The `dscore` package maintains a list of items names. 

## Response data format

Rows: One measurement, i.e., one test administration for a child at a given age, occupies a row in the data set. Thus, if a child is measured three times at different ages, there will be three rows for that child in the dataset. 

Columns: There should be at least two columns in the data set: 

- One column with the age of the child. The age column may have any name, and may be measured in decimal age, months, or days since birth. Do not truncate age. Make the value as a continuous as possible, for example by calculating age in days by the difference between measurement date and birth date.
- One column for each item, appropriately named by the 9-position GSED item name.
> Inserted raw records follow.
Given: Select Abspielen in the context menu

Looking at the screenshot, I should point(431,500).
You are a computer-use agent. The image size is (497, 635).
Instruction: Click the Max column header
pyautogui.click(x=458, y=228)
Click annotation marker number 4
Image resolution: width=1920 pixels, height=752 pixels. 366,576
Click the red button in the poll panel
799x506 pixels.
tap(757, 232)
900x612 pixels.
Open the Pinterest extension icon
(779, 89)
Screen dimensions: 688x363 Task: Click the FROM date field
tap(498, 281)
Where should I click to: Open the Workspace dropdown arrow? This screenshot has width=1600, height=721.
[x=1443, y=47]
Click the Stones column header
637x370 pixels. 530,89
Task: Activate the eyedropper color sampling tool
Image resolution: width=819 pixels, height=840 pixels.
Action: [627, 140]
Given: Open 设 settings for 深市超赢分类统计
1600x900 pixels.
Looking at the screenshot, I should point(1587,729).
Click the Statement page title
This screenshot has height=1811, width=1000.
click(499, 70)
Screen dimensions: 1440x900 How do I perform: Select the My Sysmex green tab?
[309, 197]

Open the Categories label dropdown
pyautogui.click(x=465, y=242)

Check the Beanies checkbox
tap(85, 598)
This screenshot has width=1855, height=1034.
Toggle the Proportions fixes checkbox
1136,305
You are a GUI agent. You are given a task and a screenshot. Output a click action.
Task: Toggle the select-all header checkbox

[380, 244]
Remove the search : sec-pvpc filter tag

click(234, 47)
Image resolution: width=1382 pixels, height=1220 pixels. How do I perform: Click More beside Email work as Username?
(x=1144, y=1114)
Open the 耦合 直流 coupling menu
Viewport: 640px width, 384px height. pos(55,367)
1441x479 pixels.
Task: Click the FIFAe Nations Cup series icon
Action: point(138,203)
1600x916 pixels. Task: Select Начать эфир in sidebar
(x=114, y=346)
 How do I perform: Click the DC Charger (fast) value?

Normally, the items come from the same instrument, but they may also come from multiple instruments. The data from any recognised item name will contribute to the D-score. Do not duplicate names in the data. A PASS is coded as `1`, a FAIL as `0`. If there is no answer or if the item was not administered use the missing value code `NA`. Items that are never administered may be coded as all `NA` or deleted.

The dataset may contain additional columns, e.g., the child number or health information. These are ignored by the D-score calculation.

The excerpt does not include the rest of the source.